Saturday, November 30, 2013

Mon Train Bleu

Perhaps it is not quite as suave and du haute monde as the French Le Train Bleu, but it's the best we've got.  The cars needed to be switched out today, and we don't let good photo opportunities pass us by.  

I needed to turn the 319 around to start working on the other side of the roof, and in order to do that the blue cars were pulled out onto the connector.  You get a slightly better view of the car in its partially unroofed state.  The 319 was turned around using the east half of the car line and the connector track.  It wasn't until I had pulled the 319 up to the door of the barn that it struck me that the whistles had been removed because they were in the way of any work on the ends of the roof  So I just shouted "Toot toot!" and proceeded. 

While waiting for the L cars to return, I was able to install the next seat frame in the 309.  Some more work will be needed, but this project is going well.  Jerry and Ray ran the 6000's out on the line to check that everything will work well for the Happy Holidays Railway, and when they came back the cars were cleaned and decorated.  They look great!

After the 319 was back in the barn, I started removing the old canvas, tack molding, and so on from the other side.  Then it was time for some heavy lifting.

Joe Stupar, Joel Ahrendt, and I spent a couple of hours starting to unload parts we got from Trolleyville about four years ago.  For a lot of these things we just don't have available storage space yet, but there are always some items we need now, and of course they were at the front of the trailer.  We worked slowly and carefully, and were able to unload several seat cushions and backs, some miscellaneous parts, and four CA&E third rail beams, or parts thereof, which I'll need for the 36.  I can't thank them enough for the help.  They were then deposited behind Barn 4.  Once the metal parts are on hand, we can confidently start drilling the holes in the new third rail beams we've made to attach them.  

And fortunately my old friends Dan and Chris Buck were on hand, so they volunteered to help with this a little.  They wire-wheeled all the rust and other crud off of one of the shoe assemblies, so it looks much better.  I'm hoping the entire set can be processed over the winter so the beams can be mounted in time for the operating season.

And of course Tim Peters never stops.  Here is the current status of the roof-mounted destination box he's assembling for the 24, based almost entirely on pictures.  These bizarre devices were removed about 1914 and none survive, so recreating them is a real challenge.  But Tim is not easily discouraged.  

For that matter, most of the rest of us are not easily discouraged either, although everyone has a different threshold of pain, I suppose.

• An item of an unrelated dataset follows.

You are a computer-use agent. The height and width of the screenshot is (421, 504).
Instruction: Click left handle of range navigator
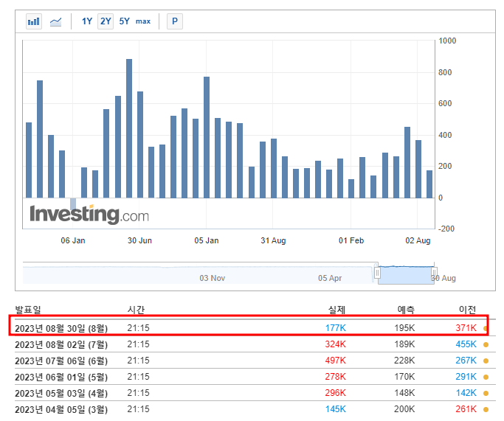tap(377, 273)
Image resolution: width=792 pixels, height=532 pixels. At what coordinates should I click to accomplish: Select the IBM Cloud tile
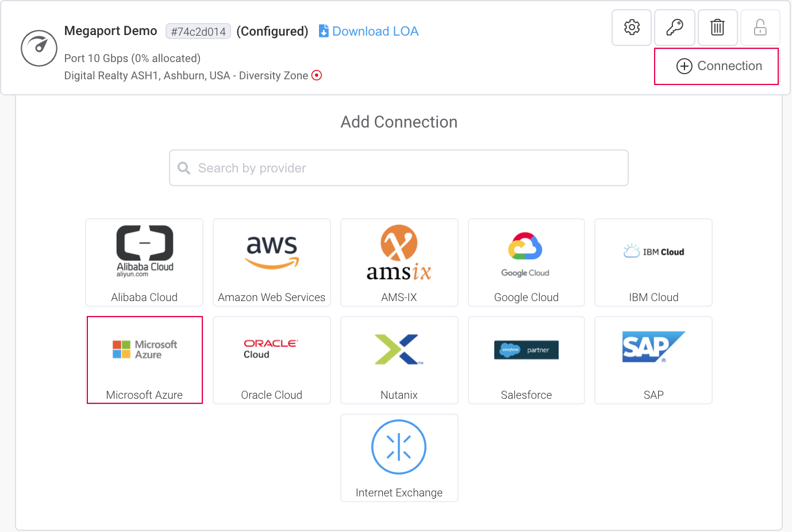[653, 263]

If you don't want to spend the next four months of your free time watching TV, you can come out to IRM and volunteer.  There are many projects that need help, and our heated shop areas can accommodate lots of people.  On Saturdays, Sundays, and Wednesdays at least, you won't be lonely!

1 comment:

Anonymous said...

Those trolley beams were among the first things we loaded in that trailer...the start of a LONG weekend working like pack animals in that lakefront warehouse. I still remember how heavy they were!